------ AUSZUG ------

Interview mit der niederländischen Wochenzeitung "Elsevier" anlässlich des Staatsbesuchs von Königin Beatrix der Niederlande

Schwerpunktthema: Interview

11. April 2011

Bundespräsident Christian Wulff mit Oene van der Val von "Elsevier"

Deutschland war im vergangenen Jahr zum zweiten Mal das beliebteste Urlaubsland bei den Niederländern. Wie haben die Deutschen das geschafft?

Mit Sicherheit spielt die Fußball-Weltmeisterschaft 2006 eine große Rolle, weil sich Deutschland fröhlicher und weltoffener gezeigt hat als viele zuvor erwartet hatten. Seither zieht es immer mehr Besucherinnen und Besucher nach Deutschland, besonders aus den Niederlanden. Viele von ihnen haben im vergangenen Jahr auch die Kulturhauptstadt Europas, die Ruhr 2010, besucht. Der Westen Deutschlands, Köln, aber auch London oder Paris, das waren bisher die Richtungen, in die es viele Niederländer gezogen hat. Mit der Osterweiterung Europas ist eine weitere hinzugekommen - Berlin. Die Hauptstadt gilt als hipp und cool, die Besucherinnen und Besucher schätzen das kulturelle Angebot, die Vielfalt, die günstigen Übernachtungs- und Einkaufsmöglichkeiten. Das alles zusammen prägt das Bild eines modernen, toleranten, weltoffenen Deutschlands.

------ VERFÜGBARE DATEN ------

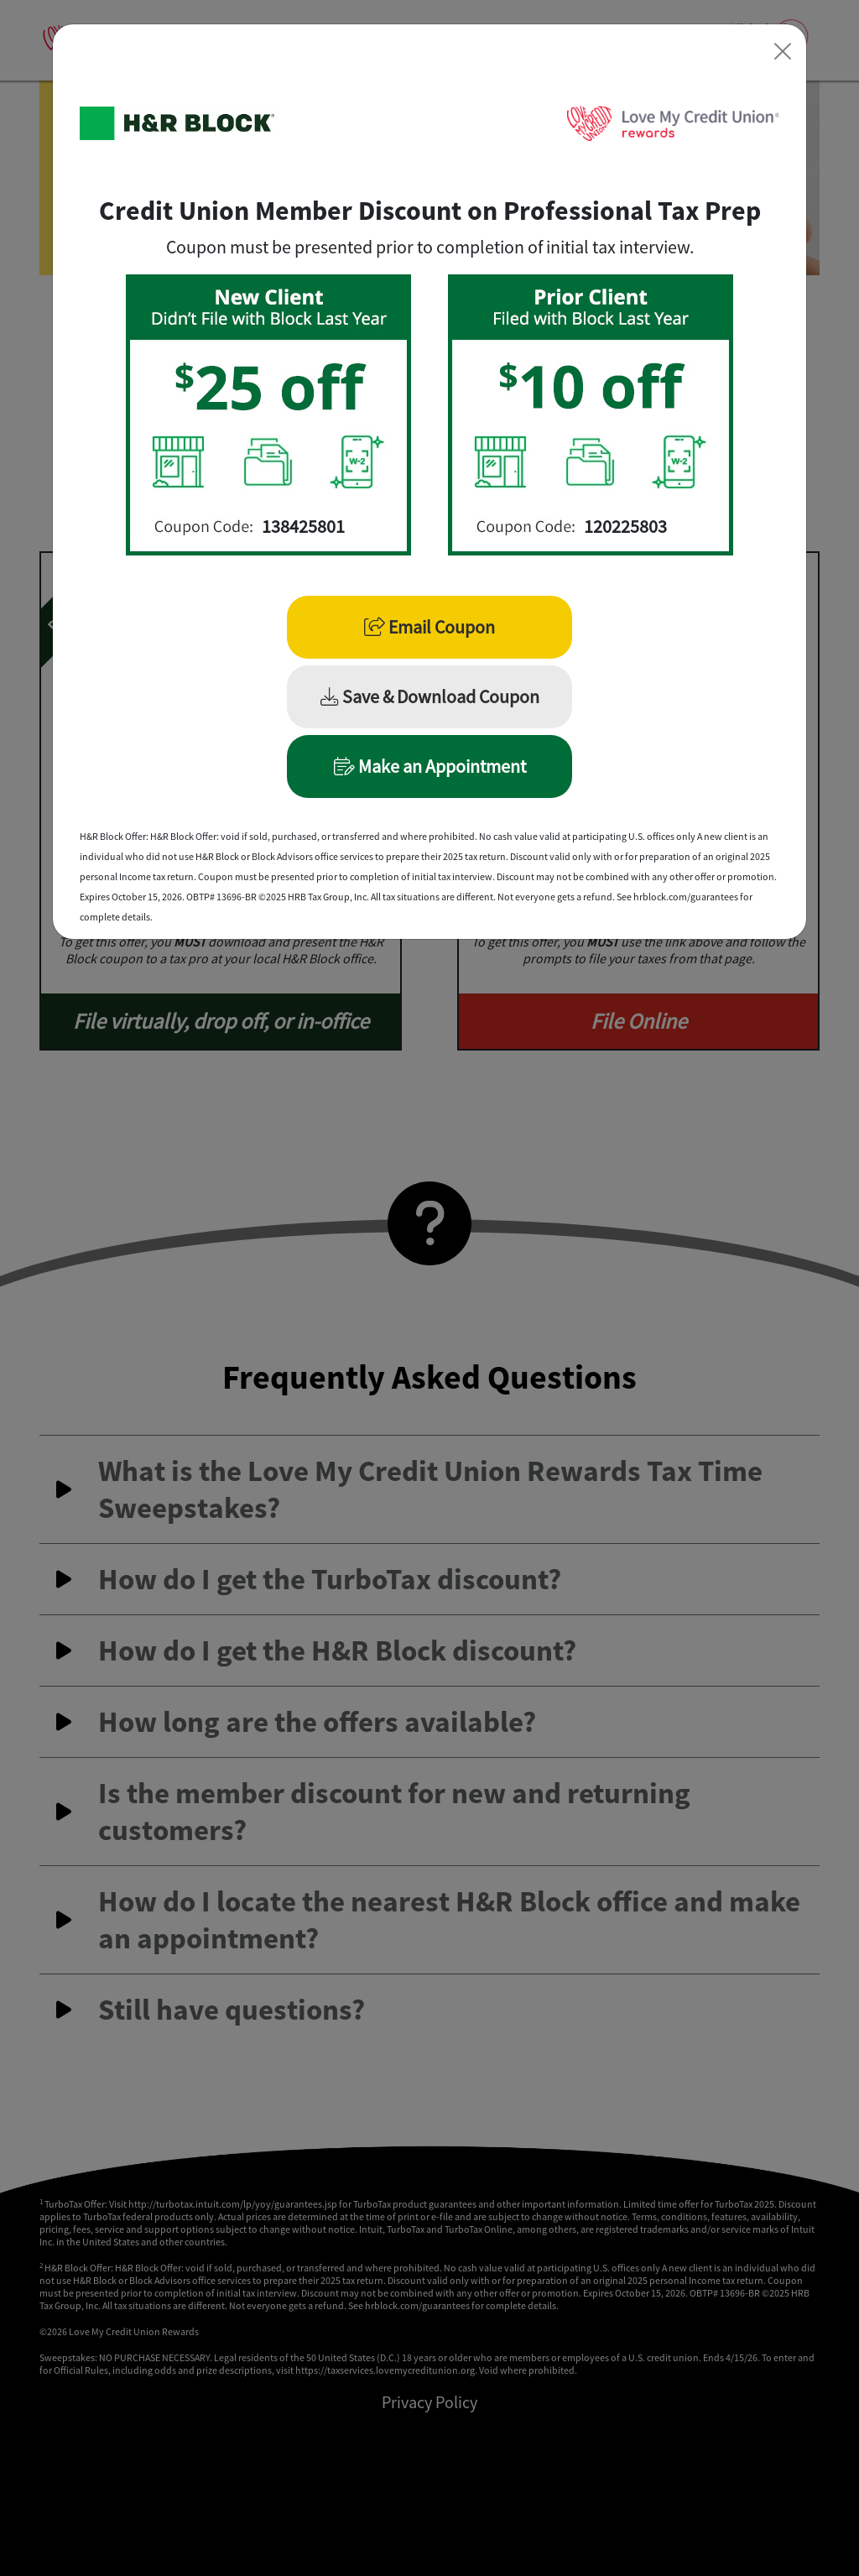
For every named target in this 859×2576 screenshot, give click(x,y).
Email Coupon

------

=== AUFGABENSTELLUNG ===
Führen Sie das Interview mit Bundespräsident Wulff über den Staatsbesuch von Königin Beatrix im Anschluss an dessen letzten Satz fort. Die Daten haben einen anderen Ursprung als der Auszug.

=== SCHRIFTLICHE ANTWORT ===
Was verbindet Sie persönlich mit den Niederlanden?

Ich komme unmittelbar aus der Grenzregion, aus Osnabrück. Als Kind bin ich mit meinen Eltern oft auf den Markt nach Enschede gefahren und nach Haarlem in unsere Partnerstadt. Ich habe die EUREGIO erlebt, die Ems Dollart Region und später als Ministerpräsident die Neue Hanse Interregio aus den Provinzen Groningen, Drenthe, Fryslan und Overijssel mit Niedersachsen und Bremen. Die Niederlande - das ist für mich ein Land mit großartigen Städten, viel Kultur, herausragenden Museen, ich bin begeistert von den holländischen Meistern. Und was mich schon als Jugendlicher beeindruckt hat, ist die Toleranz gegenüber Menschen unterschiedlicher Hautfarbe, Sprache und Kultur. Bevor ich zu meinen offiziellen Antrittsbesuch als Bundespräsident nach Den Haag gereist bin, war ich vergangenen Herbst mit meiner Tochter zu einem Kurzurlaub in Scheveningen, in Amsterdam und in Den Haag und dort auch im Mauritshuis, das zu meinen Lieblingsmuseen gehört. Es gibt also viele Gründe, in die Niederlande zu fahren. Was mich dabei persönlich immer wieder bewegt, ist die Tatsache, dass die Niederländer uns eine neue Chance gegeben haben nach den schrecklichen Erfahrungen des Zweiten Weltkrieges, dass sie uns sehr offen und sehr freundlich begegnen.

Sie sind als Bundespräsident schnell in die Niederlande gereist. Warum?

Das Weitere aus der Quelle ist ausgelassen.